((
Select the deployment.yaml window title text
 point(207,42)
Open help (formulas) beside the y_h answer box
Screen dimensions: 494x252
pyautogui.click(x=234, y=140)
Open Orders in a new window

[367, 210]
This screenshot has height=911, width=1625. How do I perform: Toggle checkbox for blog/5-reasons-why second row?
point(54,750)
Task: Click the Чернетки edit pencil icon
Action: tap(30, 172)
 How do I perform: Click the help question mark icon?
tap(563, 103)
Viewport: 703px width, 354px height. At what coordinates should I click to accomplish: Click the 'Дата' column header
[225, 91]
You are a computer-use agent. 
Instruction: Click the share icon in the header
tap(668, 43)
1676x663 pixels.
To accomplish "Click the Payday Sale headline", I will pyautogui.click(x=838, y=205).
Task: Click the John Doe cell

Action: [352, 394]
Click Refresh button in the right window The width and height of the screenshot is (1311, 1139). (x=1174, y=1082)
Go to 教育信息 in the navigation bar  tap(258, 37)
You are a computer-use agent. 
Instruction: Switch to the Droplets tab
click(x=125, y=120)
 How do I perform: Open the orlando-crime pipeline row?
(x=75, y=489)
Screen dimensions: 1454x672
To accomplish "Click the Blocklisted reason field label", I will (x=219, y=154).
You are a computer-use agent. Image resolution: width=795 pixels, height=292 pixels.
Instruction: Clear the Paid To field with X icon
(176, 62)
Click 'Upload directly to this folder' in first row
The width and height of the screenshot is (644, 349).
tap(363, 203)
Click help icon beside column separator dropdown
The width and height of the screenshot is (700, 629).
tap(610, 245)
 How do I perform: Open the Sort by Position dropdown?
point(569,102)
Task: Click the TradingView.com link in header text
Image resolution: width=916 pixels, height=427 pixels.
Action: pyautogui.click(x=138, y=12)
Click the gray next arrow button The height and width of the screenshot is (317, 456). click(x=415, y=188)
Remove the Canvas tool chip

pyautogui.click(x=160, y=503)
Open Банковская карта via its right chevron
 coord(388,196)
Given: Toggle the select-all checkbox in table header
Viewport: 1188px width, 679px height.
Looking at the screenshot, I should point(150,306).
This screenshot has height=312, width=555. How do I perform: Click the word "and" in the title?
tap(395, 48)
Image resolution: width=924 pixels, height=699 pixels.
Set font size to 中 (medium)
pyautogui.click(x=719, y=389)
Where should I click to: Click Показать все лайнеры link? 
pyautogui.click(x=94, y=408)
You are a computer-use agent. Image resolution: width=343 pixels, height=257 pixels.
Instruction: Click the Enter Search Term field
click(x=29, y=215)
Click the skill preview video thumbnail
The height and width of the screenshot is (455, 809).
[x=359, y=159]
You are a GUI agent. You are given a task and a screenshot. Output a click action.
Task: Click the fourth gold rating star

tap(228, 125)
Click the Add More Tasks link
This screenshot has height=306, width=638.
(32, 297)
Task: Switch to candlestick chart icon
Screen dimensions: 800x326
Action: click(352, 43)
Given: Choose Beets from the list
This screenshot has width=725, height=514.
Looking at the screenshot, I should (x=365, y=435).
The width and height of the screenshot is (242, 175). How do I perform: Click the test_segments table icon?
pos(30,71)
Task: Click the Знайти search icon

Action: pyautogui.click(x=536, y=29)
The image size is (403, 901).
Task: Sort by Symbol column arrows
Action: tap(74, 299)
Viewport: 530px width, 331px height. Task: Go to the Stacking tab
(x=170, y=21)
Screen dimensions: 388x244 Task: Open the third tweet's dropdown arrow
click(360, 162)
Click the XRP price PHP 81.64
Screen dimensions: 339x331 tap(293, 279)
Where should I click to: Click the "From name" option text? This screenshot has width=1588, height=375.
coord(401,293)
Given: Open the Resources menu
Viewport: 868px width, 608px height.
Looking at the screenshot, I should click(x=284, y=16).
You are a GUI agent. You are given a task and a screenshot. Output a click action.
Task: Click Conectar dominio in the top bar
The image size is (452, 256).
))
=== EXERCISE REQUIREMENTS ===
Each line in the listing above from the one containing "Screen dimensions: 1454x672" through the one containing "You are a computer-use agent. Image resolution: width=795" should be repeated exactly, and no other line.

=== TASK SOLUTION ===
Screen dimensions: 1454x672
To accomplish "Click the Blocklisted reason field label", I will (x=219, y=154).
You are a computer-use agent. Image resolution: width=795 pixels, height=292 pixels.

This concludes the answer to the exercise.